(Materials provided)

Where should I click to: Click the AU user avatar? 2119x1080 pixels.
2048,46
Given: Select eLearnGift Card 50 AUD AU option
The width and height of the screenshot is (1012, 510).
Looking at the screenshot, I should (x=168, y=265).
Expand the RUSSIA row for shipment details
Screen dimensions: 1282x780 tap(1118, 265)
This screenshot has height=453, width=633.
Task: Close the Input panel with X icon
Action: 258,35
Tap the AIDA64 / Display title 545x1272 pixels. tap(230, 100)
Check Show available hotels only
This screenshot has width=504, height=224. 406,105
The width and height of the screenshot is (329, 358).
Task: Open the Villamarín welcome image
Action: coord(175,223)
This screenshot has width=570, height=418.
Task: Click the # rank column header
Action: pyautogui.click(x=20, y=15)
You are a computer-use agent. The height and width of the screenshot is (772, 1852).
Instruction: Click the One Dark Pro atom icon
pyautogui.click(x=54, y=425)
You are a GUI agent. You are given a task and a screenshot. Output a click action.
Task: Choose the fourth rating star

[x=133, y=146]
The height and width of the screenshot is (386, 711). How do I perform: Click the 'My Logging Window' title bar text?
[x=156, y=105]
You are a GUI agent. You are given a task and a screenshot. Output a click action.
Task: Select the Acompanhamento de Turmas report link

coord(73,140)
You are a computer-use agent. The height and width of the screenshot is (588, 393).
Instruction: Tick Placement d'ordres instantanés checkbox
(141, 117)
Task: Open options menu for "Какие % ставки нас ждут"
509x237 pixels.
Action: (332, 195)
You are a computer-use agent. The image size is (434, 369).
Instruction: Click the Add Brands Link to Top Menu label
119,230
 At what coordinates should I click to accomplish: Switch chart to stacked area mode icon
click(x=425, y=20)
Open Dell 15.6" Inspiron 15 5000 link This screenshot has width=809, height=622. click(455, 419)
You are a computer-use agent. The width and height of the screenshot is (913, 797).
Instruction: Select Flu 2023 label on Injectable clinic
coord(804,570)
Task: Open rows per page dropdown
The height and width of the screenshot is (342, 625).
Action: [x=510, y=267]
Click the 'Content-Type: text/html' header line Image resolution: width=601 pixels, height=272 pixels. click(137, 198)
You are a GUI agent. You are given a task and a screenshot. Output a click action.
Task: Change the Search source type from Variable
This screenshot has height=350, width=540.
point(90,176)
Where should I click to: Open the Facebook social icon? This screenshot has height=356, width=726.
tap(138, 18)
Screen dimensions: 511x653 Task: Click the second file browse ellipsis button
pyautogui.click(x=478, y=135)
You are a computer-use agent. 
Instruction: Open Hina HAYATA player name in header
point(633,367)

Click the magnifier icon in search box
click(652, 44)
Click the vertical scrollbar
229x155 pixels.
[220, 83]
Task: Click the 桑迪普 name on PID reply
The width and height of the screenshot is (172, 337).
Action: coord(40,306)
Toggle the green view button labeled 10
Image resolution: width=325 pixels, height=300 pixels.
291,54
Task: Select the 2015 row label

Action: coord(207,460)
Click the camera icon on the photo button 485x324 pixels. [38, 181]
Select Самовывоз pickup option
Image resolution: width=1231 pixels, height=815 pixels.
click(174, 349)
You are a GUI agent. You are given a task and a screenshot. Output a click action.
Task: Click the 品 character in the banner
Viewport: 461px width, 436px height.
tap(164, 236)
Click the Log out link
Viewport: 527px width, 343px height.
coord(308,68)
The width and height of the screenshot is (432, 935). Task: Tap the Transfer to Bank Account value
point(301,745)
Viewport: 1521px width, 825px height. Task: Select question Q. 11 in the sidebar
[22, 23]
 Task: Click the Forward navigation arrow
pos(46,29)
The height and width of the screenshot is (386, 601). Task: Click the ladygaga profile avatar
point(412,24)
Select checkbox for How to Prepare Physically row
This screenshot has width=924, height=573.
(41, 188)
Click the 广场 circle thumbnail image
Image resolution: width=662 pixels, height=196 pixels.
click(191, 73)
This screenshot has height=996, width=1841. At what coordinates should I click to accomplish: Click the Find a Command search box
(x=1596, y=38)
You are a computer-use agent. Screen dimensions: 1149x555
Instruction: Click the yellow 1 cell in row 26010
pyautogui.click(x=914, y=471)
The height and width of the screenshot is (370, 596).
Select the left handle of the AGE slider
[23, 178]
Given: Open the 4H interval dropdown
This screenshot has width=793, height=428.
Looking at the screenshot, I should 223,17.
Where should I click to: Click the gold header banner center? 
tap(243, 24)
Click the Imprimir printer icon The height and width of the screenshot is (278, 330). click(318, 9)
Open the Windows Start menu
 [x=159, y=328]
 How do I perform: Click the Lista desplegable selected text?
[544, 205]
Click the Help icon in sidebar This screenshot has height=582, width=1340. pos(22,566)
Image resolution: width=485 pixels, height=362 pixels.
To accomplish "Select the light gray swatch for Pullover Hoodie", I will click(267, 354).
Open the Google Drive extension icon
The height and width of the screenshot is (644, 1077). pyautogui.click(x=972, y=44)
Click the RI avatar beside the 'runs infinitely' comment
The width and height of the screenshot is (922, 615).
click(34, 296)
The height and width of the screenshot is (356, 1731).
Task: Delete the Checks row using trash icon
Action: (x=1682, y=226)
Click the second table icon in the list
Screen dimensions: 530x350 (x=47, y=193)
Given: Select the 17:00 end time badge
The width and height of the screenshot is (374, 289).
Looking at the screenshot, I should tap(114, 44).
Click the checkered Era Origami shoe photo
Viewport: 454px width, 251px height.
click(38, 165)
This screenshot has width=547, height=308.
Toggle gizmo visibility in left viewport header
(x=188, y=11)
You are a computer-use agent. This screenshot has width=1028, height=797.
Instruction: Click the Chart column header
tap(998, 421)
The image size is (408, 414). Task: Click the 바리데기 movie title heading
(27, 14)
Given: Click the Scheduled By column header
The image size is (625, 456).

(End Materials provided)

> _How to complete this task_
Copy every line above once more, precisely as it reads.

> _Written response_
Where should I click to: Click the AU user avatar? 2119x1080 pixels.
2048,46
Given: Select eLearnGift Card 50 AUD AU option
The width and height of the screenshot is (1012, 510).
Looking at the screenshot, I should (x=168, y=265).
Expand the RUSSIA row for shipment details
Screen dimensions: 1282x780 tap(1118, 265)
This screenshot has height=453, width=633.
Task: Close the Input panel with X icon
Action: 258,35
Tap the AIDA64 / Display title 545x1272 pixels. tap(230, 100)
Check Show available hotels only
This screenshot has width=504, height=224. 406,105
The width and height of the screenshot is (329, 358).
Task: Open the Villamarín welcome image
Action: coord(175,223)
This screenshot has width=570, height=418.
Task: Click the # rank column header
Action: pyautogui.click(x=20, y=15)
You are a computer-use agent. The height and width of the screenshot is (772, 1852).
Instruction: Click the One Dark Pro atom icon
pyautogui.click(x=54, y=425)
You are a GUI agent. You are given a task and a screenshot. Output a click action.
Task: Choose the fourth rating star

[x=133, y=146]
The height and width of the screenshot is (386, 711). How do I perform: Click the 'My Logging Window' title bar text?
[x=156, y=105]
You are a GUI agent. You are given a task and a screenshot. Output a click action.
Task: Select the Acompanhamento de Turmas report link

coord(73,140)
You are a computer-use agent. The height and width of the screenshot is (588, 393).
Instruction: Tick Placement d'ordres instantanés checkbox
(141, 117)
Task: Open options menu for "Какие % ставки нас ждут"
509x237 pixels.
Action: (332, 195)
You are a computer-use agent. The image size is (434, 369).
Instruction: Click the Add Brands Link to Top Menu label
119,230
 At what coordinates should I click to accomplish: Switch chart to stacked area mode icon
click(x=425, y=20)
Open Dell 15.6" Inspiron 15 5000 link This screenshot has width=809, height=622. click(455, 419)
You are a computer-use agent. The width and height of the screenshot is (913, 797).
Instruction: Select Flu 2023 label on Injectable clinic
coord(804,570)
Task: Open rows per page dropdown
The height and width of the screenshot is (342, 625).
Action: [x=510, y=267]
Click the 'Content-Type: text/html' header line Image resolution: width=601 pixels, height=272 pixels. click(137, 198)
You are a GUI agent. You are given a task and a screenshot. Output a click action.
Task: Change the Search source type from Variable
This screenshot has height=350, width=540.
point(90,176)
Where should I click to: Open the Facebook social icon? This screenshot has height=356, width=726.
tap(138, 18)
Screen dimensions: 511x653 Task: Click the second file browse ellipsis button
pyautogui.click(x=478, y=135)
You are a computer-use agent. 
Instruction: Open Hina HAYATA player name in header
point(633,367)

Click the magnifier icon in search box
click(652, 44)
Click the vertical scrollbar
229x155 pixels.
[220, 83]
Task: Click the 桑迪普 name on PID reply
The width and height of the screenshot is (172, 337).
Action: coord(40,306)
Toggle the green view button labeled 10
Image resolution: width=325 pixels, height=300 pixels.
291,54
Task: Select the 2015 row label

Action: coord(207,460)
Click the camera icon on the photo button 485x324 pixels. [38, 181]
Select Самовывоз pickup option
Image resolution: width=1231 pixels, height=815 pixels.
click(174, 349)
You are a GUI agent. You are given a task and a screenshot. Output a click action.
Task: Click the 品 character in the banner
Viewport: 461px width, 436px height.
tap(164, 236)
Click the Log out link
Viewport: 527px width, 343px height.
coord(308,68)
The width and height of the screenshot is (432, 935). Task: Tap the Transfer to Bank Account value
point(301,745)
Viewport: 1521px width, 825px height. Task: Select question Q. 11 in the sidebar
[22, 23]
 Task: Click the Forward navigation arrow
pos(46,29)
The height and width of the screenshot is (386, 601). Task: Click the ladygaga profile avatar
point(412,24)
Select checkbox for How to Prepare Physically row
This screenshot has width=924, height=573.
(41, 188)
Click the 广场 circle thumbnail image
Image resolution: width=662 pixels, height=196 pixels.
click(191, 73)
This screenshot has height=996, width=1841. At what coordinates should I click to accomplish: Click the Find a Command search box
(x=1596, y=38)
You are a computer-use agent. Screen dimensions: 1149x555
Instruction: Click the yellow 1 cell in row 26010
pyautogui.click(x=914, y=471)
The height and width of the screenshot is (370, 596).
Select the left handle of the AGE slider
[23, 178]
Given: Open the 4H interval dropdown
This screenshot has width=793, height=428.
Looking at the screenshot, I should 223,17.
Where should I click to: Click the gold header banner center? 
tap(243, 24)
Click the Imprimir printer icon The height and width of the screenshot is (278, 330). click(318, 9)
Open the Windows Start menu
 [x=159, y=328]
 How do I perform: Click the Lista desplegable selected text?
[544, 205]
Click the Help icon in sidebar This screenshot has height=582, width=1340. pos(22,566)
Image resolution: width=485 pixels, height=362 pixels.
To accomplish "Select the light gray swatch for Pullover Hoodie", I will click(267, 354).
Open the Google Drive extension icon
The height and width of the screenshot is (644, 1077). pyautogui.click(x=972, y=44)
Click the RI avatar beside the 'runs infinitely' comment
The width and height of the screenshot is (922, 615).
click(34, 296)
The height and width of the screenshot is (356, 1731).
Task: Delete the Checks row using trash icon
Action: (x=1682, y=226)
Click the second table icon in the list
Screen dimensions: 530x350 (x=47, y=193)
Given: Select the 17:00 end time badge
The width and height of the screenshot is (374, 289).
Looking at the screenshot, I should tap(114, 44).
Click the checkered Era Origami shoe photo
Viewport: 454px width, 251px height.
click(38, 165)
This screenshot has width=547, height=308.
Toggle gizmo visibility in left viewport header
(x=188, y=11)
You are a computer-use agent. This screenshot has width=1028, height=797.
Instruction: Click the Chart column header
tap(998, 421)
The image size is (408, 414). Task: Click the 바리데기 movie title heading
(27, 14)
Given: Click the Scheduled By column header
The image size is (625, 456).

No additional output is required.